John Calvin's Ideas is a must for serious Calvin scholars. Pastors will also find much that is helpful and enlightening here. Often we need to face theological issues like, how will we handle Scriptures that teach that God "repents" from punishing sinners when they repent? Is God inconsistent? Does he really change his mind? Calvin via Helm will help us to find our bearings on such matters. It is good for us to read works such as this that stretch our minds and stir our souls. On finishing this book I was left with a renewed appreciation of Calvin's theological genius. But more than that, I was moved to worship Calvin's great God, whose glory is beyond comprehension and whose love for us in Christ passes knowledge.

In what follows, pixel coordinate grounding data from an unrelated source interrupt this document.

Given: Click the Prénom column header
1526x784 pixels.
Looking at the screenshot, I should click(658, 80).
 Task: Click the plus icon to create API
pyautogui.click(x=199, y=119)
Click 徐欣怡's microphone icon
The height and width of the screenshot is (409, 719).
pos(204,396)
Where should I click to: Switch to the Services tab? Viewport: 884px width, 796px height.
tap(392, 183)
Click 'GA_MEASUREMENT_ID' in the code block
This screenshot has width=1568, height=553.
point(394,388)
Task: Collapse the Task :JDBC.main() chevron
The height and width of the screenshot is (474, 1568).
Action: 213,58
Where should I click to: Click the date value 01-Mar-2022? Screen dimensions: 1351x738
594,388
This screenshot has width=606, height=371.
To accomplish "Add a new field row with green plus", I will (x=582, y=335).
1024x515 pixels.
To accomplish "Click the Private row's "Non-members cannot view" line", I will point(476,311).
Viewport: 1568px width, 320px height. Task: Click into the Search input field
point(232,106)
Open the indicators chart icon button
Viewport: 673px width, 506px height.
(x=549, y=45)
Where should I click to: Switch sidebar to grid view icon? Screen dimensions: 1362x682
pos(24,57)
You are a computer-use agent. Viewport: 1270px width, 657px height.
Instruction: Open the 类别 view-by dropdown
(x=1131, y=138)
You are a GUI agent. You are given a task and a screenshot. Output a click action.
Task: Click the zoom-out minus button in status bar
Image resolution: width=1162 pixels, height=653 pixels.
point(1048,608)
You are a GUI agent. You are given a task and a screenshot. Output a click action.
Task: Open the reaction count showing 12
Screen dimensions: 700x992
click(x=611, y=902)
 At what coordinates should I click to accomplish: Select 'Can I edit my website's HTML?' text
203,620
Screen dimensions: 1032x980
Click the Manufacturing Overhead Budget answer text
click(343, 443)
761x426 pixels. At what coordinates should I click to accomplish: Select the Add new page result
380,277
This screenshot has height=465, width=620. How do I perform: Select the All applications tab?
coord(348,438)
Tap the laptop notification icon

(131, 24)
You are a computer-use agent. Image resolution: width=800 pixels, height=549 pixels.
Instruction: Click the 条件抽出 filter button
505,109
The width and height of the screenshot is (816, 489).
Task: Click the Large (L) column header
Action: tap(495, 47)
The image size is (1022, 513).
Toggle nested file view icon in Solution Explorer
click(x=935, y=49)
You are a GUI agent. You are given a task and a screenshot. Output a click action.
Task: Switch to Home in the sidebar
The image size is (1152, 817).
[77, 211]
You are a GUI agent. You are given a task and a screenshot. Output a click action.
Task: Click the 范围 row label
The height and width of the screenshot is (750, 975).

This infinite God, whose essence is concealed has condescended to reveal himself to sinners such as us,
"For who even of slight intelligence does not understand that, as nurses commonly do with infants, God is wont in a measure to 'lisp' in speaking to us? Thus such forms of speaking do not so much express what God is like as accommodate the knowledge of him to our slight capacity. To do this he must descend far beneath his loftiness." (Inst I:13:1, cited on p. 20).